Outsourcing a Contract to a Third Party Provider – Admission Agreements

Under the Fair Deal guidance, employers who are outsourcing a service and transferring employees to the private sector should ensure that the pension entitlements of those employees are protected by the Fair Deal guidance.

In broad terms, the Fair Deal guidance requires the employer to ensure that the third party contractor offers the transferring employees the chance to:

  • remain members of the LGPS by the contractor obtaining admission body status through an admission agreement; or
  • transfer to a scheme that offers ‘broadly comparable’ benefits to the LGPS.

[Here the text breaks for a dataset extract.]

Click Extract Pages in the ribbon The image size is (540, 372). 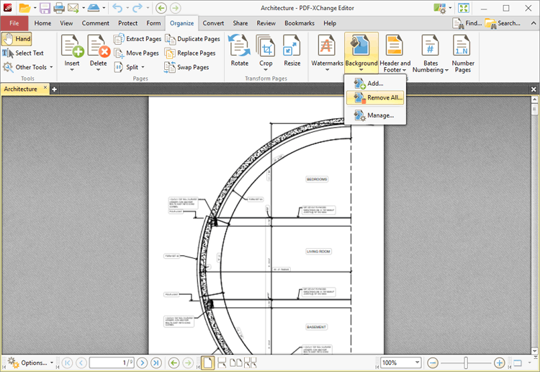[x=138, y=39]
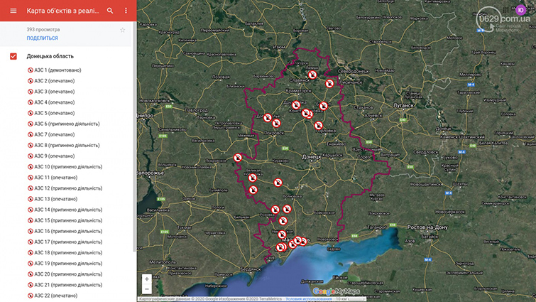Click the westernmost gas station marker on map
This screenshot has height=302, width=536.
pyautogui.click(x=239, y=158)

In the vast majority of cases, the contractor obtaining admission body status is the preferred route.

It is vital that the pensions issue is an integral part of the outsourcing process. Once a decision is made to outsource a service you should contact the North Yorkshire Pension Fund (NYPF) with details of the outsourcing and the main contacts involved at least eight weeks before the staff transfer date.

Three stage process to gain admission body status

  • Establishing qualification: To qualify for consideration as an admission body, a qualifying contract for the provision of services needs to exist. Therefore, the NYPF will need to be satisfied that a commercial contract has been (or soon will be) entered into between the employer and the contractor.
  • Providing information: The employer and the contractor will provide details of the transferring employees and all other relevant information to the NYPF by completing the Employer guide and checklist.  This will enable an admission agreement to be drafted. 
  • Entering the agreement: The employer and the contractor must enter into an admission agreement with North Yorkshire Council, as administering authority for the NYPF.

Information you need to provide

If you are outsourcing a service and the appointed contractor wishes to seek admission body status a checklist and staff list will need to be provided. The NYPF will send you the checklist and staff list once you have made contact.

Fees

The Fund’s actuary charges for calculating the future service rate (contribution rate) for the contractor. Charges are also made by the Fund’s legal advisers, for drafting and advising on each admission agreement. Further information on the charges are in the checklist.

End of the contract

At the end of the contract, when the last active member leaves the scheme, or if the contract is terminated due to a breach of the contractor’s responsibilities, the actuary will carry out an exit calculation. The exit calculation will determine if there is any funding shortfall or surplus. There will be an actuarial fee for carrying out the exit calculation, payable by either the contractor or the employer. This is in addition to the fees charged at the start of the admission agreement.

If, at the end of the contract you outsource the service to another contractor, the Fair Deal protection given to your employees on the first outsourcing will still apply. If the new contractor wishes to seek admission body status, a new admission agreement will be needed.